Radio journalists, particularly those in Bukavu, South Kivu, continued to fear for their safety. Journalists often received anonymous death threats from callers, and many journalists continued to be concerned by the lack of serious investigation and judicial action by authorities against the perpetrators responsible for multiple journalist killings since 2005.
In addition, there were several reports of media outlets being shut down during the election period. While CSAC was, in theory, the only institution with the authority to restrict broadcasts, the government often exercised this power. The media and communications ministry, for example, shut down the signal of pro-opposition Radio Tele Lisanga (RLTV) from November 6 to 15--before the elections--after it aired a live phone call from South Africa by Etienne Tshisekedi, in which the UDPS leader declared himself president of the republic and advocated violence against the police. DRC media minister Lambert Mende later called the suspension of RLTV “a protective measure” taken against a media organization that promoted hate speech. CSAC later followed up with an official suspension of the station’s broadcasting rights. While the sanction against RLTV expired on December 9, the station remained off the air at year’s end. In addition, the signal for Canal Futur, a TV station owned by unsuccessful presidential candidate and the head of the Union for the Congolese Nation (UNC) Vital Kamerhe, was suspended for 10 days on November 28, after the station allegedly defamed one of Kamerhe’s political adversaries. It remained off the air at year’s end. On December 21, the CSAC’s rapporteur stated that “other grievances” prevented either broadcasting signal from being relaunched. On December 31, authorities suspended Radio France Internationale’s broadcasts for airing Etienne Tshisekedi’s New Year’s national address alongside President Kabila’s address, and therefore, according to the Information Minister, supporting Tshisekedi’s “anticonstitutional comedy.”
During the year national and provincial governments continued to use criminal defamation and insult laws to intimidate and punish those critical of the government. For example, on April 12, Lambert Mbuyi of the radio-television station Debout Kasai airing in Mbuji-Mayi, Kasai Oriental Province, was questioned at ANR. ANR accused him of airing, the day before, a program considered defamatory toward provincial authorities.

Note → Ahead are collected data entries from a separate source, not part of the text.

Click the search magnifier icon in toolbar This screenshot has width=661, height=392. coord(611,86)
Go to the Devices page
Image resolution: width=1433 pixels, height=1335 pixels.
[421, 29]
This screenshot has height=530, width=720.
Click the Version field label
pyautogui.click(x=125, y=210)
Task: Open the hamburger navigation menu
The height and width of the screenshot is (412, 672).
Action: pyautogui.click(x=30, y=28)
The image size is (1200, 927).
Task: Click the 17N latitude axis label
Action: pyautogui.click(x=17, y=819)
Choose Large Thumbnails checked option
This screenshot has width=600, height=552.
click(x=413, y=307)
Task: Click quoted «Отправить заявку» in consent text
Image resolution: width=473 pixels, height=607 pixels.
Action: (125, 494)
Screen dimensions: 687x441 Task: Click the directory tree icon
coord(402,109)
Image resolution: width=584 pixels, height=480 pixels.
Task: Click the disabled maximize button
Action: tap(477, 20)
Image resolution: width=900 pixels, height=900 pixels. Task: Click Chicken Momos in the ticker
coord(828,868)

On December 3, the government cut off the SMS function of cell phones in an effort to control information and limit demonstrations and violence in the aftermath of the national elections. Two associations of people with disabilities in South Kivu and Kinshasa protested this decision, stating that people with hearing and speech impairments used SMS as a primary means of communication, and without access to SMS their livelihoods were cut off and they were unable to receive alerts about potential violence. On December 28, the SMS function was restored.